Puis, naturellement nous échangeons sur notre maladie tout en gardant une part de pudeur et d’intime. La jeune femme à mes côtés, me demande le nombre de chimio que j’ai eu jusqu’à ce jour. Je lui explique qu’en cinq ans, j’en suis à ma quatrième série de cures et qu’au final je ne compte plus trop dans le détail. La pauvre est encore un peu plus apeurée, elle vient seulement d’entamer  sa troisième cure.

Quel con je fais à me la péter avec mes records.

Vers 14h, une infirmière tente de me convaincre de nouveau pour un box et finie un quart d’heure plus tard par m’indiquer une chambre disponible. On me connecte sur ma chambre implantée la dose de prémédication et la chimio, dans environ deux heures je pourrai rentrer chez moi.

C’est à ce moment que je commence à rédiger ce message jusqu’au moment où mes yeux se troublent et ma vue ne distingue plus suffisamment ce que je viens de taper. Je laisse  ce texte où il est et le reprendrai plus tard, la douceur des nuages m’appelle…

Il est bientôt 19h, nous sommes rentrés depuis deux heures et je refais surface.

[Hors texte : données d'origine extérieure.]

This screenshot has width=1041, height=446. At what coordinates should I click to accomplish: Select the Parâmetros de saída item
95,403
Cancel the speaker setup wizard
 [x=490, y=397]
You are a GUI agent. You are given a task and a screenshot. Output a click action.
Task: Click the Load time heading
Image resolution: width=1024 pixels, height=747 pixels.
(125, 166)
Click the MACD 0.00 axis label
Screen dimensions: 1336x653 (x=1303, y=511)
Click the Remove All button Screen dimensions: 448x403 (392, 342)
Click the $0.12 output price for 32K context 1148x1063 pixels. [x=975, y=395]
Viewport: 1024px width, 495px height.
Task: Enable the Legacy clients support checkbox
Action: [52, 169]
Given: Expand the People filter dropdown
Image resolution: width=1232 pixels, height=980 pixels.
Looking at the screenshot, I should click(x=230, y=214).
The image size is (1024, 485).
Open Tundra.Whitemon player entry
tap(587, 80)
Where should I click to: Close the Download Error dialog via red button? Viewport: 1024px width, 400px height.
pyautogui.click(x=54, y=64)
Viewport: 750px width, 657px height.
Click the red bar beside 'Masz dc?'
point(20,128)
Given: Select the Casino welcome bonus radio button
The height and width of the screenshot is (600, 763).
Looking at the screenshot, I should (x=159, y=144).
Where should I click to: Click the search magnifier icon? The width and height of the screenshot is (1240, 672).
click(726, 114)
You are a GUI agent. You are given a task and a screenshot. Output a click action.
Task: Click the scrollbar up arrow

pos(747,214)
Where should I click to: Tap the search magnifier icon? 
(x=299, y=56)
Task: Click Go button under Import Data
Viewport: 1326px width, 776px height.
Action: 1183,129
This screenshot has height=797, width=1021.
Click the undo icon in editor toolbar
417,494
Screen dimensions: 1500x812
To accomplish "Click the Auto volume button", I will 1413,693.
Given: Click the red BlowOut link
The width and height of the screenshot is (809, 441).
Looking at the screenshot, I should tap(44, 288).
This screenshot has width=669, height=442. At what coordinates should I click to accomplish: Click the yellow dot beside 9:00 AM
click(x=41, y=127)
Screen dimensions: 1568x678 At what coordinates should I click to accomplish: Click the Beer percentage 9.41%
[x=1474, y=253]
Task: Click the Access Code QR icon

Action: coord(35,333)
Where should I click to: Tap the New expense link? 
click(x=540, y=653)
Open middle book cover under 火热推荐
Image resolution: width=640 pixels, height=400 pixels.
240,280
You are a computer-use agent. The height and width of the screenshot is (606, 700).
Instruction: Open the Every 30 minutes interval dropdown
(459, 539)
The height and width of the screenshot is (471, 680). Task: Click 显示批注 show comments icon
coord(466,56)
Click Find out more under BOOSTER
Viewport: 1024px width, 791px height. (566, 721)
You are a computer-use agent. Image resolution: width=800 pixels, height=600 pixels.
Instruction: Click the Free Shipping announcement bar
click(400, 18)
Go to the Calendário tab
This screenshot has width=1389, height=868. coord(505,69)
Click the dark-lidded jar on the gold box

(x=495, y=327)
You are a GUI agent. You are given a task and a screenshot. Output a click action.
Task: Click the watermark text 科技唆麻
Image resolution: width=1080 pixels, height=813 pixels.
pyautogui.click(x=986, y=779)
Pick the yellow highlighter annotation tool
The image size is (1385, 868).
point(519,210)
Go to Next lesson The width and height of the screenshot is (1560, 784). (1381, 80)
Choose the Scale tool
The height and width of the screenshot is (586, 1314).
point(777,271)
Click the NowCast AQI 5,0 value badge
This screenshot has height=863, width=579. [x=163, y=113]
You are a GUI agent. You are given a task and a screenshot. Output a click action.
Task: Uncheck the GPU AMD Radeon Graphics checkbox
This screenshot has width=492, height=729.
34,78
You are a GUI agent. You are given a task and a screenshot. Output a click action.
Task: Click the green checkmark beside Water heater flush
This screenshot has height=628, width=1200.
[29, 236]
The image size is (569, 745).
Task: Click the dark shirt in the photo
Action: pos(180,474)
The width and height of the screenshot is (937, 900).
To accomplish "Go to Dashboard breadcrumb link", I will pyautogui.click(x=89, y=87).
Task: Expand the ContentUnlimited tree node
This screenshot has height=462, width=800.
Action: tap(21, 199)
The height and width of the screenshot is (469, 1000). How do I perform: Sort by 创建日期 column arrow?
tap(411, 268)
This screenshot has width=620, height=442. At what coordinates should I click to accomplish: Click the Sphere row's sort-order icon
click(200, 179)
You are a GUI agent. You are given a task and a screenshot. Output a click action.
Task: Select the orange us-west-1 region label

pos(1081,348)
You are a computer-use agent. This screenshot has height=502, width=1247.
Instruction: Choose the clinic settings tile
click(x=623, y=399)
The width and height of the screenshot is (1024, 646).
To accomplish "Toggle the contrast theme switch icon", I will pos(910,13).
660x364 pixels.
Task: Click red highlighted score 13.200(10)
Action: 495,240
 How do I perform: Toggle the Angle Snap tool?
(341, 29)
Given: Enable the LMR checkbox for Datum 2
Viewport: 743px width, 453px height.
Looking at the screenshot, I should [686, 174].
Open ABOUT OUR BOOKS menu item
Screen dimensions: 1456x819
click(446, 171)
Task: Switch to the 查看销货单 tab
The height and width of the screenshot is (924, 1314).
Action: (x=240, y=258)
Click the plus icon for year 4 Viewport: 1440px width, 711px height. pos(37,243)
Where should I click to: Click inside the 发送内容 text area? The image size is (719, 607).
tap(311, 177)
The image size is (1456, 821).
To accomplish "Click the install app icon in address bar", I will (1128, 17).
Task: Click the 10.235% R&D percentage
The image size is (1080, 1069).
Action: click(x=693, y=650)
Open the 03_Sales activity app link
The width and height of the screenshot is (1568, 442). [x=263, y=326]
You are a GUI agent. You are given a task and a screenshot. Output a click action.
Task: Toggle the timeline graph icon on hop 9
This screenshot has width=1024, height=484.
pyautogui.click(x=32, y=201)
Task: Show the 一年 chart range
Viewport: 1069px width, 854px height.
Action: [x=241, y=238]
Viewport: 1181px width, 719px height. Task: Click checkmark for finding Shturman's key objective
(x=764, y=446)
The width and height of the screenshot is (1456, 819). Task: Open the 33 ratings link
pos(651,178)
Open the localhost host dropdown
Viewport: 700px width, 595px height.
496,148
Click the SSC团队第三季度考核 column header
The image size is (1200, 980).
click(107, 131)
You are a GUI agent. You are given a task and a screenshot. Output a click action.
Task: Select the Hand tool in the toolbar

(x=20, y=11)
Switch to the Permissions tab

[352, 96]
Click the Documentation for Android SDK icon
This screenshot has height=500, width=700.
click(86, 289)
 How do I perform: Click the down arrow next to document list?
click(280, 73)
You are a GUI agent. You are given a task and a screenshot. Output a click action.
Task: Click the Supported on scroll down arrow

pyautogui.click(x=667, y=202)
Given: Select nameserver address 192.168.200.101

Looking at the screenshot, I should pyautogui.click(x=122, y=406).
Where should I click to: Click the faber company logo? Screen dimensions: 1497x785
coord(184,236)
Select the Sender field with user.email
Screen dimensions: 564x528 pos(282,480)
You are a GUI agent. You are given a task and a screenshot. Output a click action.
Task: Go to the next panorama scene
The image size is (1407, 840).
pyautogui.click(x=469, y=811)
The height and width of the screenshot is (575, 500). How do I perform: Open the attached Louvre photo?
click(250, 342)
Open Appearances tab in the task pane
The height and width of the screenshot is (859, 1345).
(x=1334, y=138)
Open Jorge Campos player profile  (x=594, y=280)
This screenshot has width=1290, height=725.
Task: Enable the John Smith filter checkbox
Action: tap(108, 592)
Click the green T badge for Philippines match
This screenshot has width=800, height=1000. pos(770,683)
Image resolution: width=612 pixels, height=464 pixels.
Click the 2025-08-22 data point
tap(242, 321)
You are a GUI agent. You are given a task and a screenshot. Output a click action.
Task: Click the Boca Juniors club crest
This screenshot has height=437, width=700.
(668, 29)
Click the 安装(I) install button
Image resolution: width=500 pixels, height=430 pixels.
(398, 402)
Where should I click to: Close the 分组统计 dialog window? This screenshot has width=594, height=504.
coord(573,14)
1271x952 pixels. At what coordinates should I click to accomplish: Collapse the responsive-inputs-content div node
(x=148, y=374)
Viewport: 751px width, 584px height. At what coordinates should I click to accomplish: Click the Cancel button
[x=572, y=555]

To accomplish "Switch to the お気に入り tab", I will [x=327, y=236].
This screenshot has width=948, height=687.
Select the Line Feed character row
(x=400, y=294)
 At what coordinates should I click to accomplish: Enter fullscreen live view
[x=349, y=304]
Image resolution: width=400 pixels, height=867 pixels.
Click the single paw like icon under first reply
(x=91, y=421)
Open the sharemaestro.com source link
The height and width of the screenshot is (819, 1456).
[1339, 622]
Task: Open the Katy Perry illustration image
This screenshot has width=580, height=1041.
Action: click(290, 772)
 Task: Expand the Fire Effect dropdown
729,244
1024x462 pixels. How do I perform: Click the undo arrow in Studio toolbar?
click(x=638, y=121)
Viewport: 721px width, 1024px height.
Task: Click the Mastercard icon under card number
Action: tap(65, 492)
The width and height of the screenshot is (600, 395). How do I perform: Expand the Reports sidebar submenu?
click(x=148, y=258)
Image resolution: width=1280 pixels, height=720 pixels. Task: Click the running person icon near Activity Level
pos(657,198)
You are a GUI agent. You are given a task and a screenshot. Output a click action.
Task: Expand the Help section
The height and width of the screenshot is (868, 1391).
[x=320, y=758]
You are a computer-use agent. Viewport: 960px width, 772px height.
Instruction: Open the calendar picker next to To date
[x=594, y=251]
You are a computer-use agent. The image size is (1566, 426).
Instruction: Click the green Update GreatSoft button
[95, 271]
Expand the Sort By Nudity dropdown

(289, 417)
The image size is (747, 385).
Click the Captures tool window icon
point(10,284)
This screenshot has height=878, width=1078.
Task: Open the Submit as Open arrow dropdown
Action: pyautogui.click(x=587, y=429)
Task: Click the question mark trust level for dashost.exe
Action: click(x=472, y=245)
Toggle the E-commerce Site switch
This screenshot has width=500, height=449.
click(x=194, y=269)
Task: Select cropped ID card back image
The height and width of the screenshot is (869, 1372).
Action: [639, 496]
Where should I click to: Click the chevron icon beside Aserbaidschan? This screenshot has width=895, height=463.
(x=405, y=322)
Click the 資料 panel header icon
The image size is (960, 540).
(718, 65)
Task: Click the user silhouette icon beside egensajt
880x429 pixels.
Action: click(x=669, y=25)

Ce matin, j’ai eu une longue discussion avec la toubib qui me suit avant chaque chimio. J’ai insisté sur mon état de courbatures permanentes et sur cette fatigue très pesante qui de jour en jour me fait perdre pieds et ne me permet plus de réagir correctement, aussi bien sur le plan physique que mental. La constatation de saturation du corps par les chimios est évidente pour tout le monde, mais où se trouve la solution.
Sans chimio, pendant un certain temps, je vais pouvoir me reposer et regagner quelques forces, mais le voyageur clandestin va en faire de même. S’il n’y a pas de solution (essais cliniques) et il n’y en a pas en vue, il faudra surement reprendre la chimio. Je pensai que je pouvais peut être reprendre Xtandi, mais suite au premier échec au bout de 18 mois, c’est apparemment impossible. Je suis donc condamné pour le moment à la chimio à vie avec quelques poses pour mieux les supporter ensuite.

Là, brusquement je n’ai plus trop envie de vous faire rire avec ma perception du système.
La chimio utilisée dans le cas de cancer de la Prostate fait partie des médicaments cytotoxiques qui ciblent les mécanismes impliqués dans la multiplication cellulaire en général (et détruisent donc toutes les cellules en multiplication rapide, y compris des cellules saines, d’où parfois des effets secondaires).

Depuis le début de mon parcours, je cherche à rentrer dans un système de thérapie ciblée, qui peut être également une chimio mais dans ce cas, un traitement qui s’attaquent aux mécanismes mêmes de l’oncogenèse avec une spécificité importante pour les cellules cancéreuses.

Nous allons peut-être coupé la poire en deux. Une chimio cytotoxiques (puisqu’il n’y a rien d’autre dans la pharmacie) dosée plus modérément et associée à une hormonothérapie ciblée contre la production de testostérones.

C’est un peu du bricolage mais il semble que de bons résultats en termes de confort sans propagation ont été enregistrés.

Un prochain point avec l’oncologue parait incontournable. La toubib de l’hospitalisation de jour va mettre le sujet en discussion à la prochaine réunion avec l’oncologue.